**** Dataset ****
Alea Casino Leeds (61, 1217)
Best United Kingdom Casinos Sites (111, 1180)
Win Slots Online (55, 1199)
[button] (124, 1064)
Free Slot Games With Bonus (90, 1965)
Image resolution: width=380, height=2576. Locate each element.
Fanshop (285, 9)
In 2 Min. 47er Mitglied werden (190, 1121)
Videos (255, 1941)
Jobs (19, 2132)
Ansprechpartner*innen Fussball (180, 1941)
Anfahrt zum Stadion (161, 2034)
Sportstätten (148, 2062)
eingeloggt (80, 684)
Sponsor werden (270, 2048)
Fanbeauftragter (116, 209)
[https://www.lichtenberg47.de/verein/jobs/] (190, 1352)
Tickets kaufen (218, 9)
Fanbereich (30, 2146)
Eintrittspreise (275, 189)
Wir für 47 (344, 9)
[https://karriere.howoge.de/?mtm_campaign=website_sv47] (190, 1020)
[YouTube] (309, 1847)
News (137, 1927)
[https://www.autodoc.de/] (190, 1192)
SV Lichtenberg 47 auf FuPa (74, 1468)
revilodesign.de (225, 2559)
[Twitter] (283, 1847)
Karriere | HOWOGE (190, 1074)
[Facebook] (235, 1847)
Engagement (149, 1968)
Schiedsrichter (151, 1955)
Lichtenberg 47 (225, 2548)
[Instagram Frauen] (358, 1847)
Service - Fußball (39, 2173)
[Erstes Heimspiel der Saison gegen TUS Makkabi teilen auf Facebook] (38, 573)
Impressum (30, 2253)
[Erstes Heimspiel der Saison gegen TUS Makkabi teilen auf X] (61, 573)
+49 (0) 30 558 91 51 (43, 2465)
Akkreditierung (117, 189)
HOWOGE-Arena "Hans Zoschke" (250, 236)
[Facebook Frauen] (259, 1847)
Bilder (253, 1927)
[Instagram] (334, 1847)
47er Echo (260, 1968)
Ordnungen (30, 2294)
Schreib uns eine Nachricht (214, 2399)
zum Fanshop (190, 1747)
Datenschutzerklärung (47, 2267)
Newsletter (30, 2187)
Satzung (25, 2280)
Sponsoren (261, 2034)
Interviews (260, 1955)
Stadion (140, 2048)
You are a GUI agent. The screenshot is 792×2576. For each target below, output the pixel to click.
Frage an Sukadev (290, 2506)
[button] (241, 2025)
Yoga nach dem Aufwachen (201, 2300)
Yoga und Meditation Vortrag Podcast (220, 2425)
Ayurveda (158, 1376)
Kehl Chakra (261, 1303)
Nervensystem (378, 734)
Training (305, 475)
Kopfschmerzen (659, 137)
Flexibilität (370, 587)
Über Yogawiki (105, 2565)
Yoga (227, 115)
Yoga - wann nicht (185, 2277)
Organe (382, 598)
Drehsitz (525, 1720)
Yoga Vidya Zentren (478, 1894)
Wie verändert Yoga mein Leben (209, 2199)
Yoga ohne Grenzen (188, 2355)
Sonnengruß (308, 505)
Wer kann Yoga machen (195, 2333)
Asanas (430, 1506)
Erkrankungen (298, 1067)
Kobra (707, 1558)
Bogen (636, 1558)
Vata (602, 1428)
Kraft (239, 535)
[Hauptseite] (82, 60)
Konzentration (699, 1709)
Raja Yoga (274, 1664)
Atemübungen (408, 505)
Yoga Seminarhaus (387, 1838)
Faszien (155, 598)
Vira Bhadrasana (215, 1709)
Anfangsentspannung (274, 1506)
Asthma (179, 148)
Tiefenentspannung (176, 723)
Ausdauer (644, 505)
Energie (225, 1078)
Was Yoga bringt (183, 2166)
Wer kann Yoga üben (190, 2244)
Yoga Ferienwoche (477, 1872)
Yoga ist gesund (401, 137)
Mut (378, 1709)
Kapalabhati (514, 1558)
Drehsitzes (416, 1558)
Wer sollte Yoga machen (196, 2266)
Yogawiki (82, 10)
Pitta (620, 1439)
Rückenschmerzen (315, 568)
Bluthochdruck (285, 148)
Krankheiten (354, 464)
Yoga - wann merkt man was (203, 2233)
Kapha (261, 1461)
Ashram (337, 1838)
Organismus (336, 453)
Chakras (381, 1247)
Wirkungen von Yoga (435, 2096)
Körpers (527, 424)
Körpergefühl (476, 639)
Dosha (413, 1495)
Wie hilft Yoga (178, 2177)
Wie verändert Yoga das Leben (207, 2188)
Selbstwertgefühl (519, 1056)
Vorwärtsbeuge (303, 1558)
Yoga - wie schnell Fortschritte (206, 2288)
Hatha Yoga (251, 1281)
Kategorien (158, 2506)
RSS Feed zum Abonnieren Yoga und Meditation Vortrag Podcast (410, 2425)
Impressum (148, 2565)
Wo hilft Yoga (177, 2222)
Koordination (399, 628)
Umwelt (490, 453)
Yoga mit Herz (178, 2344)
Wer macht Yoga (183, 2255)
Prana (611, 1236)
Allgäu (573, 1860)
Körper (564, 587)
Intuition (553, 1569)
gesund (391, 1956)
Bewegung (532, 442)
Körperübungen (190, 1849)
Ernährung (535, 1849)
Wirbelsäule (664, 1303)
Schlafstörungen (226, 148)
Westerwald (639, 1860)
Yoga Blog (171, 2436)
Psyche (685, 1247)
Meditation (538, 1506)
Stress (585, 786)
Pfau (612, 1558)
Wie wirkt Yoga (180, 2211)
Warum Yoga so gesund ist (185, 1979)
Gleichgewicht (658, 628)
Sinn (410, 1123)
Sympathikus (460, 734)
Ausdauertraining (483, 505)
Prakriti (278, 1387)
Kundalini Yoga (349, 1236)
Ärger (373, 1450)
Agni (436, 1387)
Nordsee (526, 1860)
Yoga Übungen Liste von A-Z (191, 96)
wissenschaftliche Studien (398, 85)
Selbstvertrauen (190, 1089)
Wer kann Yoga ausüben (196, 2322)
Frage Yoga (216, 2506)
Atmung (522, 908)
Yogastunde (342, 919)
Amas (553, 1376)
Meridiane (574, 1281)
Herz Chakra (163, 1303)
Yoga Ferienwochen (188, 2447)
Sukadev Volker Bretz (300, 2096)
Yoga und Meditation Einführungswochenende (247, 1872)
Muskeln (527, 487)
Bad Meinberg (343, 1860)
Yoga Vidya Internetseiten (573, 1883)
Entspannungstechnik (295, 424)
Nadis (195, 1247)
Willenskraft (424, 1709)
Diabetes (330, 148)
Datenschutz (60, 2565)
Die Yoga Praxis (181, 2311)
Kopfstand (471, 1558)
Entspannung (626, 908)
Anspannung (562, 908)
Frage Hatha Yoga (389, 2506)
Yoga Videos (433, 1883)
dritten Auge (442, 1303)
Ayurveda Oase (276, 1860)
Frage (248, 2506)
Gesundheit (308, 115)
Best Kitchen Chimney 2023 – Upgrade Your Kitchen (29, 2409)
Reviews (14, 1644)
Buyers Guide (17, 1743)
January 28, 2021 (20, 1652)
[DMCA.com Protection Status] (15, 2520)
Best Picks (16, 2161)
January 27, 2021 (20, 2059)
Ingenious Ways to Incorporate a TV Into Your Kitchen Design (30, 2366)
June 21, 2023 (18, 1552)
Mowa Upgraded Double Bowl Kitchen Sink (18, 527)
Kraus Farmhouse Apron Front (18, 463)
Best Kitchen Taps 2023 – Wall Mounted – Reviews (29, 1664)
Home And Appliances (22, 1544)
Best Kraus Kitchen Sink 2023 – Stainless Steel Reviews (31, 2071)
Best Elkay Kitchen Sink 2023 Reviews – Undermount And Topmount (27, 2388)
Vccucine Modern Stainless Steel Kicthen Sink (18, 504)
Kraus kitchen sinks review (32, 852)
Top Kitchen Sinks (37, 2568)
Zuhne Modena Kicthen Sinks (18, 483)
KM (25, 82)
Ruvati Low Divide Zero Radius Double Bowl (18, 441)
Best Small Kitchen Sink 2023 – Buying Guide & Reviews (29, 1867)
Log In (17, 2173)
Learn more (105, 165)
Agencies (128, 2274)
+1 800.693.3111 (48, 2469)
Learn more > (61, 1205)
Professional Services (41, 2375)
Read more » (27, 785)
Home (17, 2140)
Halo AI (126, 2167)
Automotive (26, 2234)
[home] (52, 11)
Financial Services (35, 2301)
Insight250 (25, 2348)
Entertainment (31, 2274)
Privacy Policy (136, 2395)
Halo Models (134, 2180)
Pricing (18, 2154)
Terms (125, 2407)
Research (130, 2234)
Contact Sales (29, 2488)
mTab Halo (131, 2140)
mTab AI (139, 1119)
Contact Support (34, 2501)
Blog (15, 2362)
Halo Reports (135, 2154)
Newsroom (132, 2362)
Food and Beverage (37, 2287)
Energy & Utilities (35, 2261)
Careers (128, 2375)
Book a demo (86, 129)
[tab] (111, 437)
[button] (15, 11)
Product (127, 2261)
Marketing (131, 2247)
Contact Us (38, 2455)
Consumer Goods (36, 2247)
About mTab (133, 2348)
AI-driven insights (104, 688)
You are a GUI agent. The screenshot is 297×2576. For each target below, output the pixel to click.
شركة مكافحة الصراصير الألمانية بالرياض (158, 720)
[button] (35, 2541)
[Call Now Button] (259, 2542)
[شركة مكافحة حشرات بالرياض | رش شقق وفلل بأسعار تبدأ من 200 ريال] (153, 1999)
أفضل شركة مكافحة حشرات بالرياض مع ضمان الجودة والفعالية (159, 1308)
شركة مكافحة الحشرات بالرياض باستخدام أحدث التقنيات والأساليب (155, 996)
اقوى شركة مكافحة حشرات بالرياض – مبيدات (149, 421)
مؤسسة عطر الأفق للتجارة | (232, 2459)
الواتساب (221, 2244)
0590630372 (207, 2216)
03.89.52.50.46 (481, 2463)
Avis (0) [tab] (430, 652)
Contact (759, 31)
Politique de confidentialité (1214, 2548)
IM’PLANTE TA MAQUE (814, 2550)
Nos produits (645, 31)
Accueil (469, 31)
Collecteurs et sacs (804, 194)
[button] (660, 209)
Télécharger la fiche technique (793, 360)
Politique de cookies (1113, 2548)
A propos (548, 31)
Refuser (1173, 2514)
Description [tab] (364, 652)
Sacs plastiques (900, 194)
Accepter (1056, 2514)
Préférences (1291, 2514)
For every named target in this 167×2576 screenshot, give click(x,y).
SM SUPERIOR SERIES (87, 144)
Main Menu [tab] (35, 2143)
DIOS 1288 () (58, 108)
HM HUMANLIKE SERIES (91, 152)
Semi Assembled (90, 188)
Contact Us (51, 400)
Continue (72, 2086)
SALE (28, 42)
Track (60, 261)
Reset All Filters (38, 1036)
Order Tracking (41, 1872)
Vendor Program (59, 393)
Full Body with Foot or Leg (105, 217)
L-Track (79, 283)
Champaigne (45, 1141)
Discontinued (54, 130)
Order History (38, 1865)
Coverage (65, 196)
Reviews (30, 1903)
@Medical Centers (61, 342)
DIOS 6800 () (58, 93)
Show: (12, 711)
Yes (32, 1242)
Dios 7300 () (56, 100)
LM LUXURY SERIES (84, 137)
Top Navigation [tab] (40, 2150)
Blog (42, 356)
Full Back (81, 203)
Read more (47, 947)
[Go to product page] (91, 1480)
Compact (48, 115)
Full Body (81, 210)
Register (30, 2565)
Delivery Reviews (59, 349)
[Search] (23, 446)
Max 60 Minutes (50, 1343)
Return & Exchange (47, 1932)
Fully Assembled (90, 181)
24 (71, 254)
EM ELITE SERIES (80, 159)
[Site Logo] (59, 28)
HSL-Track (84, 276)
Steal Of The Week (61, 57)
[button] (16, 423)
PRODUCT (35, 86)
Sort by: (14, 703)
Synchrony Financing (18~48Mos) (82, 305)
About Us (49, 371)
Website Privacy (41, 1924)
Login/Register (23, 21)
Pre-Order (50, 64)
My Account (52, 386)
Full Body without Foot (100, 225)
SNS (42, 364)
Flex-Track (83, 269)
****
Exercise instructions |
Lines that hold "screenshot" are the ones to copy, so pick each out from the data.

Exercise result |
You are a GUI agent. The screenshot is 792×2576. For each target below, output the pixel to click.
You are a GUI agent. The screenshot is 297×2576. For each target below, output the pixel to click.
For every named target in this 167×2576 screenshot, give click(x,y).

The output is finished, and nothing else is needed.